Today’s kitchen worktops are made from a wide range of materials. The use of wood as a surface is not regarded as hygienic according to laws and regulations of both the United States and the European Union – which is why you’re unlikely to find them in restaurant kitchens in either territories. However, tests have shown that wood is in fact more hygienic than other surfaces in many respects. For example, bacteria from uncooked meat may soak into wood, but it is likely to die there rather than multiply.

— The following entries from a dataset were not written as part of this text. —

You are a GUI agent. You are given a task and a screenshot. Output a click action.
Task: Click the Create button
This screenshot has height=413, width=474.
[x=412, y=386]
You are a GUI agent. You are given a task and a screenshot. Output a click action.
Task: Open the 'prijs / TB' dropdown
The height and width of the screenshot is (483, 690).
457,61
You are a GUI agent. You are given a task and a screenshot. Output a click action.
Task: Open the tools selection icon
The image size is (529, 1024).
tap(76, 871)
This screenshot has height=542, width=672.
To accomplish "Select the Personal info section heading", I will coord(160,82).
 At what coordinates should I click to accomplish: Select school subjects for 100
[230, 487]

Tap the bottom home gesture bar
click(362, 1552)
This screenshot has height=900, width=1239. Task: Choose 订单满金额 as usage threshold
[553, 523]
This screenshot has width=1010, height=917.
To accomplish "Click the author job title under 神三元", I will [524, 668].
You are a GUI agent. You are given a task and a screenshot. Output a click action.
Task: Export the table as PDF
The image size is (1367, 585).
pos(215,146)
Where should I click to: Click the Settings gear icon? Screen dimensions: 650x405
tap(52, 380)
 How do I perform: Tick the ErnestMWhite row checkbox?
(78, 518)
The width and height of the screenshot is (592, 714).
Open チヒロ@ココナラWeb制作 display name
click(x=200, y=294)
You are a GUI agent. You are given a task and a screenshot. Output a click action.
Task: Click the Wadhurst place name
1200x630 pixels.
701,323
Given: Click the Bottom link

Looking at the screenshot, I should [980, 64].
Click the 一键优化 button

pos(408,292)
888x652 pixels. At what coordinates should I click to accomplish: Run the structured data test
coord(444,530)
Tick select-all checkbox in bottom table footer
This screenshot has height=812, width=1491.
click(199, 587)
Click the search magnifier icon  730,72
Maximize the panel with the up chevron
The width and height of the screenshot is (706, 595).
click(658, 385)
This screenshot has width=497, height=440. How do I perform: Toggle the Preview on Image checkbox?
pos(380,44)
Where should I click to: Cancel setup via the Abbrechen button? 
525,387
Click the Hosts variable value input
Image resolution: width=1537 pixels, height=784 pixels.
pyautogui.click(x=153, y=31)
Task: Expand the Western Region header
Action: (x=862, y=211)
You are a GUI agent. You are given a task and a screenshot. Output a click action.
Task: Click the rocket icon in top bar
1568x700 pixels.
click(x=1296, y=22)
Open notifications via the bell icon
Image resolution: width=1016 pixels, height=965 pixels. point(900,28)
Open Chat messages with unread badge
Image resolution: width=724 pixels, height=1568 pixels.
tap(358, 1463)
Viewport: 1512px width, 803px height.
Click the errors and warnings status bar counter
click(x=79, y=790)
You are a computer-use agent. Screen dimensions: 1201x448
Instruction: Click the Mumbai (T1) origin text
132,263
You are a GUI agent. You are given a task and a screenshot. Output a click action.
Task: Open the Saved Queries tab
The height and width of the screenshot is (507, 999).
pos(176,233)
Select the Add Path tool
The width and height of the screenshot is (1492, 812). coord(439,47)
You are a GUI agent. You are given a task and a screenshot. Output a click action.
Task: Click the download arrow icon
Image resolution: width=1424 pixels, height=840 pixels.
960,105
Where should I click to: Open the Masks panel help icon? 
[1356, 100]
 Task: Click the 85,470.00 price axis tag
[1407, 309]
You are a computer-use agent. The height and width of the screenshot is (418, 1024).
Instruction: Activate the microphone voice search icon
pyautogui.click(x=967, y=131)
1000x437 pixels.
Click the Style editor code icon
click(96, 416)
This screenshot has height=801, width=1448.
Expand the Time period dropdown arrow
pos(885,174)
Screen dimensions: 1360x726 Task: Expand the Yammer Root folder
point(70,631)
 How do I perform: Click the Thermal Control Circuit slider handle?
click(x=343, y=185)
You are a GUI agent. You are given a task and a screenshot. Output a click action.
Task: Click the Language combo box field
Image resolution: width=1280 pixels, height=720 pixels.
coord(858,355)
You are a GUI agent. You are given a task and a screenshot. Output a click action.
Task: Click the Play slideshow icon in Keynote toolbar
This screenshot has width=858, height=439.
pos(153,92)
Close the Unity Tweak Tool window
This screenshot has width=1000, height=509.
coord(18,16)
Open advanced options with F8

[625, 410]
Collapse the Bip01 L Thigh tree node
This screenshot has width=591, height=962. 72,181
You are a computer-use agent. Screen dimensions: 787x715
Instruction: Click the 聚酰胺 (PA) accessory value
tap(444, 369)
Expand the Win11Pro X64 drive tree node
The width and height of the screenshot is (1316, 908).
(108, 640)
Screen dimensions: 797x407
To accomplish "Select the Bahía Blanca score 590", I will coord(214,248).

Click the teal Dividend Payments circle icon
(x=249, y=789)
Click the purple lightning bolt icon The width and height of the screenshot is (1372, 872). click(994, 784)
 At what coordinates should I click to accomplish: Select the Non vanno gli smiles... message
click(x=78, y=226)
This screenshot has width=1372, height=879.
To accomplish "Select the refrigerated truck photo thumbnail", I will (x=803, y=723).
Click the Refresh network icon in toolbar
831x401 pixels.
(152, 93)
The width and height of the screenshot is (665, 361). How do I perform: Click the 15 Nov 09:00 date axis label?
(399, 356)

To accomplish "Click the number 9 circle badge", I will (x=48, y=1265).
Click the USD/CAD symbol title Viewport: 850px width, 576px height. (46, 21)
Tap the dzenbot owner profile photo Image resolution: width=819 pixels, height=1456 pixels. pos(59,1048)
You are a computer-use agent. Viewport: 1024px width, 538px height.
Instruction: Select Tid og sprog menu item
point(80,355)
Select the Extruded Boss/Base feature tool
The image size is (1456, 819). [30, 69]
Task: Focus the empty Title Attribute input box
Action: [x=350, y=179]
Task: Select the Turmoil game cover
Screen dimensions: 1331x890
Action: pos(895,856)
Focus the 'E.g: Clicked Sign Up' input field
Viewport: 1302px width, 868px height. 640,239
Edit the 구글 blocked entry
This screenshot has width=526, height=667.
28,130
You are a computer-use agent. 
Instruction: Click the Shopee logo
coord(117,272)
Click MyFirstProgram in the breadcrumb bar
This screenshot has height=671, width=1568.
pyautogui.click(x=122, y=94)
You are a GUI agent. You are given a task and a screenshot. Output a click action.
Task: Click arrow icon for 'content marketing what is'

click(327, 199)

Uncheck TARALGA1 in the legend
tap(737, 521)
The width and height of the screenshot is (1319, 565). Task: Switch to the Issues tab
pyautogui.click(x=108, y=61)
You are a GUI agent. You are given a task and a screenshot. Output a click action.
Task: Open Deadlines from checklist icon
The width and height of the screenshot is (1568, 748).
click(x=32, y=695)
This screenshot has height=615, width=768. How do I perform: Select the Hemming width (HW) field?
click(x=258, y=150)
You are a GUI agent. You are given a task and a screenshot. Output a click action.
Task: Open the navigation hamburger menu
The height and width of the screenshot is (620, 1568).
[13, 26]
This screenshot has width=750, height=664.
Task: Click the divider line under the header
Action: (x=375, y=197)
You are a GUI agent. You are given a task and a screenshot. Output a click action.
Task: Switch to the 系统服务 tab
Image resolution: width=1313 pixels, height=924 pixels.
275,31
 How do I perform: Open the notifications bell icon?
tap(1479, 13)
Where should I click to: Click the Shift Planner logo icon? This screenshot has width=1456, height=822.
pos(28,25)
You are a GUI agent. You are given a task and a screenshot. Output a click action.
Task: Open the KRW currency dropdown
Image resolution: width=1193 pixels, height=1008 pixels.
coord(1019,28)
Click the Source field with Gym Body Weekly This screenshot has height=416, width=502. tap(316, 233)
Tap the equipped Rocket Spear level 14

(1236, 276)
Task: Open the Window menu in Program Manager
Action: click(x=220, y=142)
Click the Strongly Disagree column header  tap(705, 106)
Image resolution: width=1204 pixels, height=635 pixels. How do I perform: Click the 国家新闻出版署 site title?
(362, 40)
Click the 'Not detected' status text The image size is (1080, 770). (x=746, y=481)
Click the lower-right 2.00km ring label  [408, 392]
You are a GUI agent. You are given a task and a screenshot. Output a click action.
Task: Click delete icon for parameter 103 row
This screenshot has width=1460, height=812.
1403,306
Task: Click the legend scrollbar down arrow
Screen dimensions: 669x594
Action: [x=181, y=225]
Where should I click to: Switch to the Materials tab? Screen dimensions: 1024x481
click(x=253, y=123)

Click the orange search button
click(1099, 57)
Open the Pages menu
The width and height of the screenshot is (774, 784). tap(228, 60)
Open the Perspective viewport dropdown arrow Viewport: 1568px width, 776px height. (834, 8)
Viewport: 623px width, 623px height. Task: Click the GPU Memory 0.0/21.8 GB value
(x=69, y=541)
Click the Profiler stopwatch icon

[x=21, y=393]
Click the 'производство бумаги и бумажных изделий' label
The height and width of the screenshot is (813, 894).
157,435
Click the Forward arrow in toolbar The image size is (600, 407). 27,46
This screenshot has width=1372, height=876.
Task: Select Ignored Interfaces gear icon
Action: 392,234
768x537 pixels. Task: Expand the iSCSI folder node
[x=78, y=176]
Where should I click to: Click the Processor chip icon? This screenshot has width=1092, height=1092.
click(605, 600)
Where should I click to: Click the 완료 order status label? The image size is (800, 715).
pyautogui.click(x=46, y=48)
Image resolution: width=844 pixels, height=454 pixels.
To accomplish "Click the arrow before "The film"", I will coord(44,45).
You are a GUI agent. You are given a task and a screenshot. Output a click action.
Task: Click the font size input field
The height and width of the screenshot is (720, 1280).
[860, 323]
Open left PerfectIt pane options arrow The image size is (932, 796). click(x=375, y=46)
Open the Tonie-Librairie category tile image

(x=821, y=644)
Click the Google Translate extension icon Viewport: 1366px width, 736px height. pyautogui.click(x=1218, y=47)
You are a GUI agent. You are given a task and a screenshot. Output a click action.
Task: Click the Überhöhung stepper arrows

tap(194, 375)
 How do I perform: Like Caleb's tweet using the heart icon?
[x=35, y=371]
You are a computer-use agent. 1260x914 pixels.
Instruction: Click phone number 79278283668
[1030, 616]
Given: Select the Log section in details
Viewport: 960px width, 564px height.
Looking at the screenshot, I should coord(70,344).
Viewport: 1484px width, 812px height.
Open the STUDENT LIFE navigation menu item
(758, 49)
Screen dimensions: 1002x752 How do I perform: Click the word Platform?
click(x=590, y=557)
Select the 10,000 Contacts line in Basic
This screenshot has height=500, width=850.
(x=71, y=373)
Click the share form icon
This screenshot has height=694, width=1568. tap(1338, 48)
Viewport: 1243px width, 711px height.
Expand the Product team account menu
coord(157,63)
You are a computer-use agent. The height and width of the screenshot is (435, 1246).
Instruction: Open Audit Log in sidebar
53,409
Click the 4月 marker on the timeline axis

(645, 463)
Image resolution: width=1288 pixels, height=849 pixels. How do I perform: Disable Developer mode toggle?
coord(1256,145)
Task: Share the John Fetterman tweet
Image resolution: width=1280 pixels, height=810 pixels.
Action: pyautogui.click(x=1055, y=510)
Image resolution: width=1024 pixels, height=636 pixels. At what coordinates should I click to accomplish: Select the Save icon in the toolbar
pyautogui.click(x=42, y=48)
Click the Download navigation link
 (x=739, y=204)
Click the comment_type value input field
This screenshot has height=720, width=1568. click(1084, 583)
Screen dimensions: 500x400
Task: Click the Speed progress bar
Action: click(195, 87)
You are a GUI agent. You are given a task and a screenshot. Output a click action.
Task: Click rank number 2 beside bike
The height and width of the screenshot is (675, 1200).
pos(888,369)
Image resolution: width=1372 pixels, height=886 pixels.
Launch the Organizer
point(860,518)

Metals such as stainless steel, zinc, copper and aluminium can be used as kitchen worktop surfaces and in sinks or basins too.

Crafted or reinforced glass can be used in kitchen work surfaces. Concrete is also an unlikely but not uncommon worktop surface. Surfaces that use compressed fibres or laminates are also extremely common.

Finally, marble and granite worktops have come into their own as kitchen surfaces. The height of style today, they also have counterparts in manmade or engineered stone, which is likely to comprise 93 per cent natural stone (such as quartz) and within that aggregate, resins, binders and colours.

In much the same way as a granite worktop may start as a large slab that is cut to size, manmade stone kitchen worktops will be pre made in larger slabs before being cut in the same manner – using either a diamond blade, or a jet cutter.